Other religions have been founded in the past century that treat cannabis as a sacrament. They include the Santo Daime church, the THC Ministry, Cantheism, the Cannabis Assembly, the Church of Cognitive Therapy, Temple 420, Green Faith Ministries, the Church of Cognizance, the Church of the Universe, the Free Marijuana Church of Honolulu, the First Cannabis Church of Florida World Wide, the Free Life Ministry Church of Canthe, the Church of Higher Consciousness, and the federally tax-exempt inFormer Ministry Collective of Palms Springs, CA. The Temple of the True Inner Light believes that cannabis is one of the parts of God's body, along with the classical psychedelics: mescaline, psilocybin, LSD, and DMT. The First Church of Cannabis Inc. officially gained legal recognition in Indiana in 2015 following the passage of that state's Religious Freedom Restoration Act. Nonprofit religious organization Elevation Ministries opened its Denver headquarters, known as the International Church of Cannabis, on April 20, 2017.

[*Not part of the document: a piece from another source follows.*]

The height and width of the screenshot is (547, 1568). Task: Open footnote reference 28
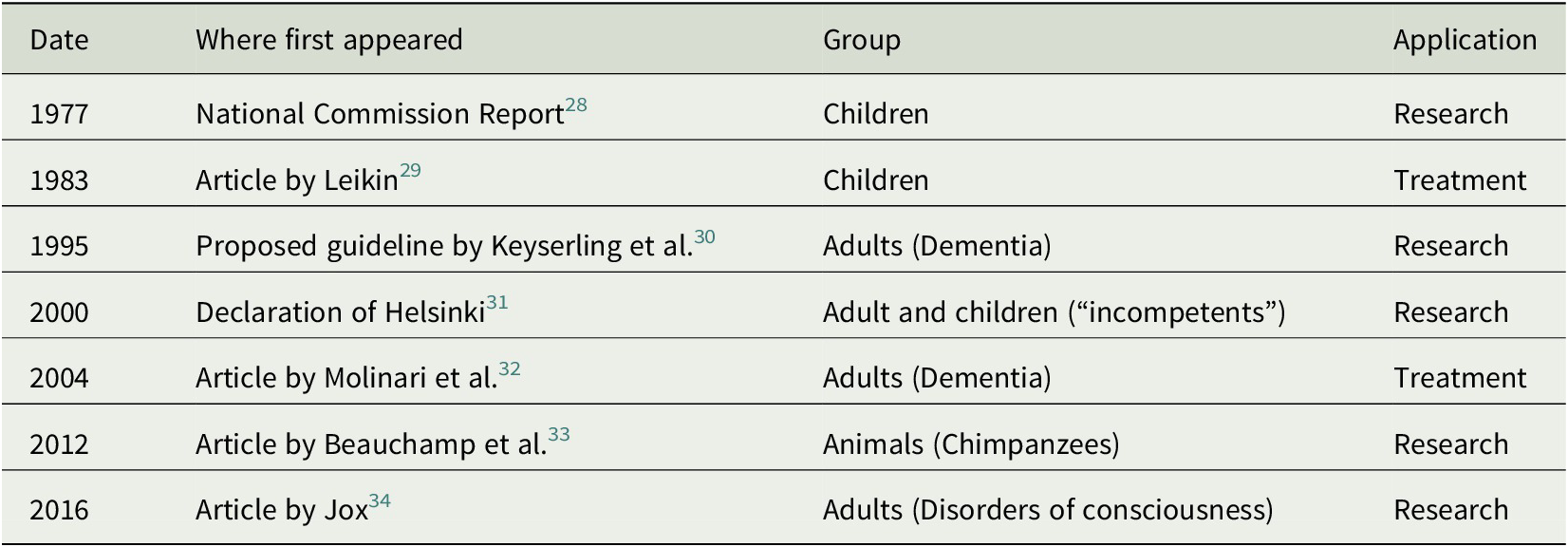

Some modern spiritual figures like Ram Dass openly acknowledge that the use of cannabis has allowed them to gain a more spiritual perspective and use the herb frequently for both its medicinal and mind-altering properties.
In Mexico, followers of the growing cult of Santa Muerte regularly use marijuana smoke in purification ceremonies, with marijuana often taking the place of incense used in mainstream Catholic rituals.